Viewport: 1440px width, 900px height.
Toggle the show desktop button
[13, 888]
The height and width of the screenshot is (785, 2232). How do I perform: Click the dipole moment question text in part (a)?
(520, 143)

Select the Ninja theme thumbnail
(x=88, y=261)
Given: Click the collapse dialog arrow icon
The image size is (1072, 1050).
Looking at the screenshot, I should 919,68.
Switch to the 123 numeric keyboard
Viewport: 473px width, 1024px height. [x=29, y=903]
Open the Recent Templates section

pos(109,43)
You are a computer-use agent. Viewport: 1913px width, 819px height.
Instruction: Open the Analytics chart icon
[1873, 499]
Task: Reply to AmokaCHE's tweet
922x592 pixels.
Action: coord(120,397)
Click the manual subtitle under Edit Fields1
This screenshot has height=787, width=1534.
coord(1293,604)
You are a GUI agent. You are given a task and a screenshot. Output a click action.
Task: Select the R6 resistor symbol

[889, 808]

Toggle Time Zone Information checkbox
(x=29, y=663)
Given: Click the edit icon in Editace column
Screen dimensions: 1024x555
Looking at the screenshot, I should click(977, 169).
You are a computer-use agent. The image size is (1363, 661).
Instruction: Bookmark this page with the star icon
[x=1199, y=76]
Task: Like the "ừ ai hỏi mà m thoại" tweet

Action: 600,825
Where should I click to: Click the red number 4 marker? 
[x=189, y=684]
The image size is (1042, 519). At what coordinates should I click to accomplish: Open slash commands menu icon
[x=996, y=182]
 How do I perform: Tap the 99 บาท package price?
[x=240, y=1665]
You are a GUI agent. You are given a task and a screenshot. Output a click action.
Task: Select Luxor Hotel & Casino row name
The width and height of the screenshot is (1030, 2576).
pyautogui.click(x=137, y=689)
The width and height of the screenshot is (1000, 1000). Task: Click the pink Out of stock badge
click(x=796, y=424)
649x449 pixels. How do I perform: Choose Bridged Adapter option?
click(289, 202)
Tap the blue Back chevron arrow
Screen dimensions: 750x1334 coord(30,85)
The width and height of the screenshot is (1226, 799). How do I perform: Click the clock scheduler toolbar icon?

________________

**TASK ITEM:**
From the records above, extract every entry verbatim.

**COMPLETED EXERCISE:**
Viewport: 1440px width, 900px height.
Toggle the show desktop button
[13, 888]
The height and width of the screenshot is (785, 2232). How do I perform: Click the dipole moment question text in part (a)?
(520, 143)

Select the Ninja theme thumbnail
(x=88, y=261)
Given: Click the collapse dialog arrow icon
The image size is (1072, 1050).
Looking at the screenshot, I should 919,68.
Switch to the 123 numeric keyboard
Viewport: 473px width, 1024px height. [x=29, y=903]
Open the Recent Templates section

pos(109,43)
You are a computer-use agent. Viewport: 1913px width, 819px height.
Instruction: Open the Analytics chart icon
[1873, 499]
Task: Reply to AmokaCHE's tweet
922x592 pixels.
Action: coord(120,397)
Click the manual subtitle under Edit Fields1
This screenshot has height=787, width=1534.
coord(1293,604)
You are a GUI agent. You are given a task and a screenshot. Output a click action.
Task: Select the R6 resistor symbol

[889, 808]

Toggle Time Zone Information checkbox
(x=29, y=663)
Given: Click the edit icon in Editace column
Screen dimensions: 1024x555
Looking at the screenshot, I should click(977, 169).
You are a computer-use agent. The image size is (1363, 661).
Instruction: Bookmark this page with the star icon
[x=1199, y=76]
Task: Like the "ừ ai hỏi mà m thoại" tweet

Action: 600,825
Where should I click to: Click the red number 4 marker? 
[x=189, y=684]
The image size is (1042, 519). At what coordinates should I click to accomplish: Open slash commands menu icon
[x=996, y=182]
 How do I perform: Tap the 99 บาท package price?
[x=240, y=1665]
You are a GUI agent. You are given a task and a screenshot. Output a click action.
Task: Select Luxor Hotel & Casino row name
The width and height of the screenshot is (1030, 2576).
pyautogui.click(x=137, y=689)
The width and height of the screenshot is (1000, 1000). Task: Click the pink Out of stock badge
click(x=796, y=424)
649x449 pixels. How do I perform: Choose Bridged Adapter option?
click(289, 202)
Tap the blue Back chevron arrow
Screen dimensions: 750x1334 coord(30,85)
The width and height of the screenshot is (1226, 799). How do I perform: Click the clock scheduler toolbar icon?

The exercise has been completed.